ISRO to build orbiter for NASA

April 20, 2011 11:22 pm | Updated November 17, 2021 06:51 am IST - SRIHARIKOTA:

The National Aeronautics and Space Administration (NASA) has asked the Indian Space Research Organisation (ISRO) to build an orbiter that will provide the communication between the soil samples collected from the far side of the moon and the earth, according to ISRO Chairman K. Radhakrishnan.

This joint venture between the ISRO and the Jet Propulsion Laboratory in Pasadena, California, would be part of the Moonrise missions planned by the NASA.

“This project is in the planning phase, alongside India's lunar mission programme centred on Chandrayaan-2,” he said.

The ISRO would provide an orbiting communicator to the NASA for this mission, scheduled for 2016.

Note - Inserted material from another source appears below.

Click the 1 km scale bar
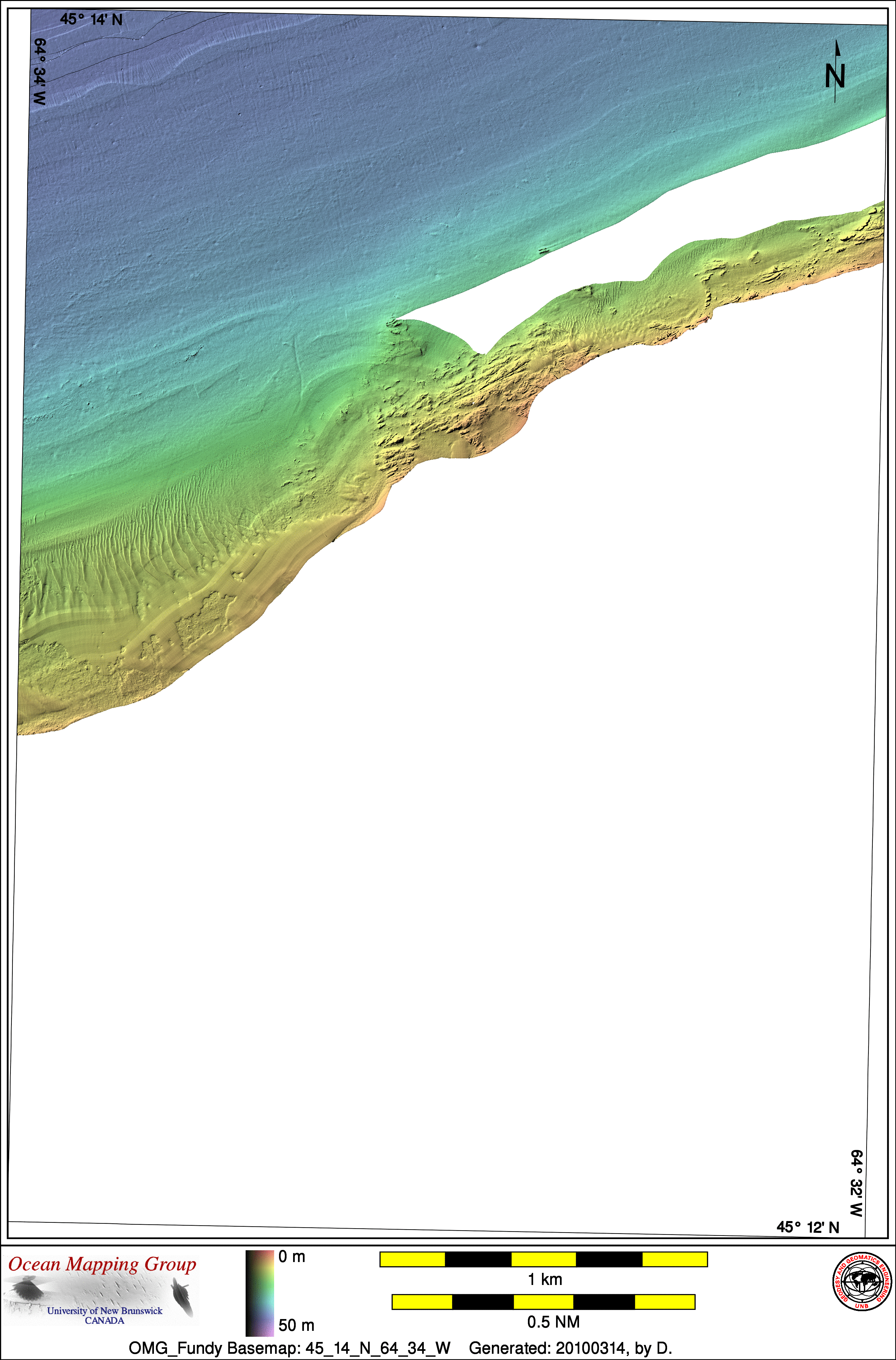The width and height of the screenshot is (896, 1360). click(543, 1259)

Chandrayaan-2 would be put in an orbit around the moon by a Geo-synchronous Satellite Launch Vehicle (GSLV) in 2013 and the project would cost Rs.462 crore, Mr. Radhakrishnan said. It would be a joint mission with Russia: while the spacecraft and the rover would be built by India, the lander would be from Russia.

The two-member committee the Centre had appointed to go into the allocation of the S-band spectrum to private company Devas by ISRO's commercial arm Antrix Corporation had submitted its report. The government would give it to the ISRO, which would act on it, he said.